• アジア太平洋(APAC)通貨が米ドルに対して中期的に上昇するという見方を維持する。我々の基本シナリオでは、新型コロナウイルス(COVID-19)の感染拡大は年央に向けて収束に向かうと予想しており、投資家は収束後の景気回復に注目するとみている。
  • APAC通貨は下落したが、新型コロナウイルスと景気へのリスクを鑑みても、いずれ上昇に向かうとみている。しかし、金融市場と通貨市場が織り込んでいない一定のテールリスク(確率は低いものの、発生すると巨大な損失をもたらすリスク)は残る。
  • 景気に敏感なAPAC通貨(韓国ウォンおよび人民元)の米ドルに対するオーバーウェイト、および米ドルに対する高利回りアジア通貨バスケット(インド・ルピー、インドネシア・ルピア、フィリピン・ペソ、マレーシア・リンギット)のオーバーウェイトをそれぞれ推奨する。

APAC通貨は新型コロナウイルスの集団感染にすぐに反応した

1月中旬以降新型コロナウイルスの感染拡大によりAPAC通貨の上昇傾向が止まり、1月15日の米中貿易協定の第1段階合意署名への注目が薄まった。この時点でのAPAC通貨の下落の程度はまちまちであった。人民元は米ドルに対して2%以上下落したが、中国が新型コロナウイルスの震源地であることを考慮すると当然と言えよう。しかし、APAC通貨の中には中国の下落率を上回る通貨も出てきた。鉄鉱石や世界の乳製品の価格下落が重石となり、豪ドルやニュージーランド・ドルなどコモディティ関連通貨は4%近く下落した。シンガポール・ドル(域内の交通ハブ)、韓国ウォン(リスクセンチメントに対する感応度が高い)、タイ・バーツ(中国からの旅行者数が多い)も2020年1月中旬以降3~4%急落した。一方、内需が強い国は軟調な海外需要に対して抵抗力があり、直近の下落局面ではフィリピン・ペソ、インド・ルピー、インドネシア・ルピア等の通貨は米ドルに対して僅かな下落に留まった。

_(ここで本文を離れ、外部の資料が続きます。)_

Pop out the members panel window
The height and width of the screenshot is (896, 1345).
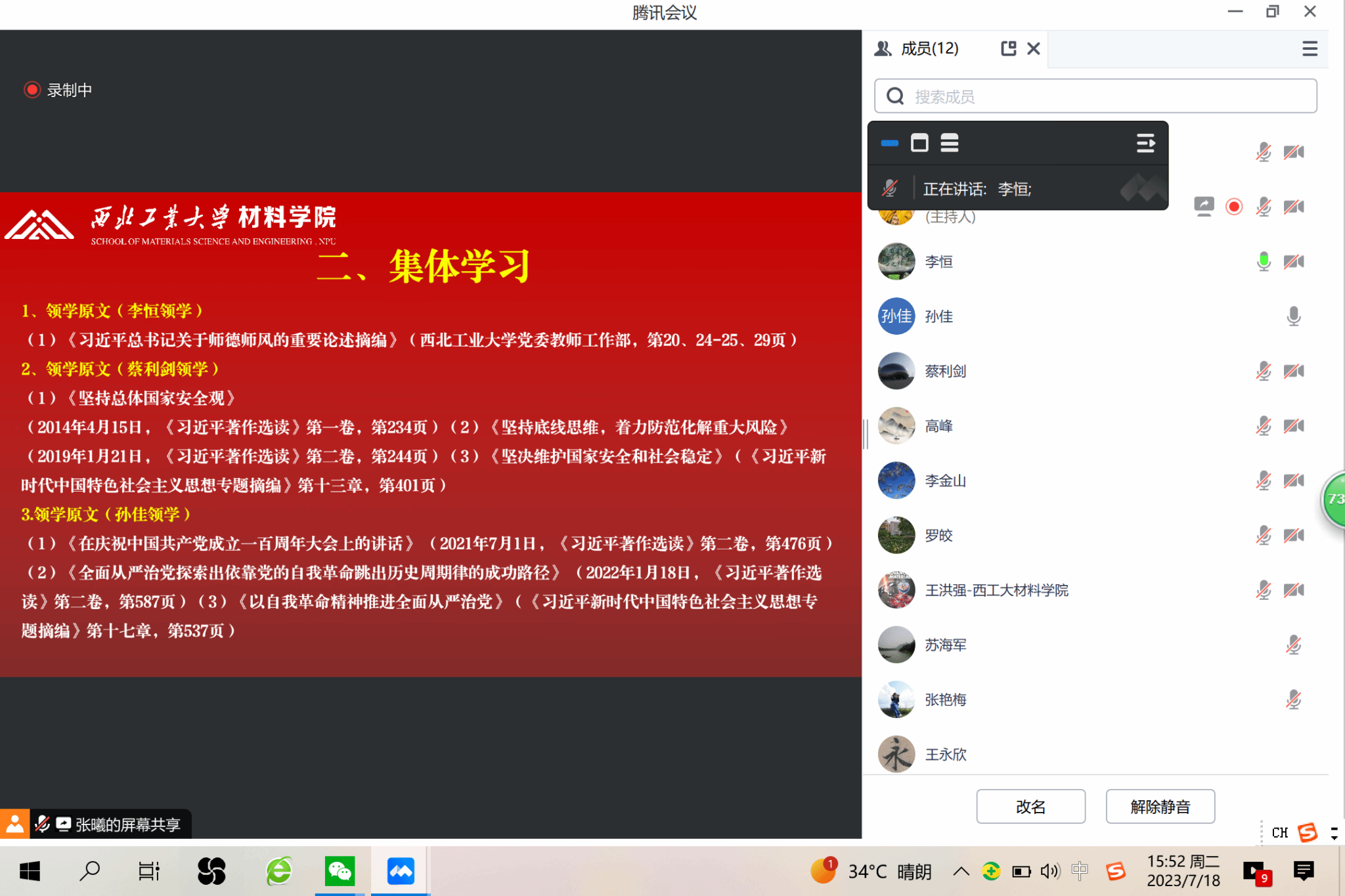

APACのGDP成長率予想を下方修正したが、1-3月期には底打ちを見込む

新型コロナウイルスの感染拡大を受けて、我々は2020年のアジア(除く日本、豪州、ニュージーランド)のGDP成長率予想を5.4%から5.0%に引き下げた。基本シナリオでは、新型コロナウイルスは年央に向けて収束に向かうとし、経済への悪影響は年前半に限定され、年後半に向けて成長率が回復すると予想する。域内では、中国(6.0%から5.4%へ)や貿易・観光の影響が大きい香港(-0.5%から-1.8%へ)、タイ(2.6%から1.8%へ)、シンガポール(1.0%から0.3%へ)の年間成長率予想を大きく引き下げた。一方、インドネシア(5.0%から4.8%へ)、フィリピン(6.1%から5.9%へ)、インド(5.7%で変更なし)など内需主導の国は、外需軟化の影響を受けにくいことから成長率予想の下げ幅を小幅に留めた。もちろん新型コロナウイルスの状況は極めて流動的であり、感染拡大が第2四半期まで長引くと、APACの成長率と通貨に関する我々の基本シナリオの前提が崩れ、下方リスクが高まる。

APAC通貨は今年後半に反発すると予想

成長率予想の引き下げは、新型コロナウイルスによる急激な影響により第1四半期成長率が大幅に押し下げられるとの見通しが主な要因であり、第2四半期以降は徐々に回復すると予想される。我々は特に2020年後半以降の回復見通しを根拠に、APAC通貨に対して楽観的な見方を維持し、現行の為替水準からの下落幅を限定的と予想している。確かに、アジア通貨は、第1四半期GDP成長率の大幅低下を見込んで、すでに1月中旬以降下落している。

こうした景気動向を踏まえ、我々はAPAC通貨予想に対して若干の修正を行った。主に下方修正したのは新型コロナウイルスによる経済的な影響が大きいと予想されるシンガポール・ドルとタイ・バーツである。他のアジア通貨についてはさほど大きな変更はない。2020年6月末(予想期間の中で最短)までには新型コロナウイルスに対する懸念は後退するとみており、繰越需要などにより経済活動の回復が確認されるようになると考える。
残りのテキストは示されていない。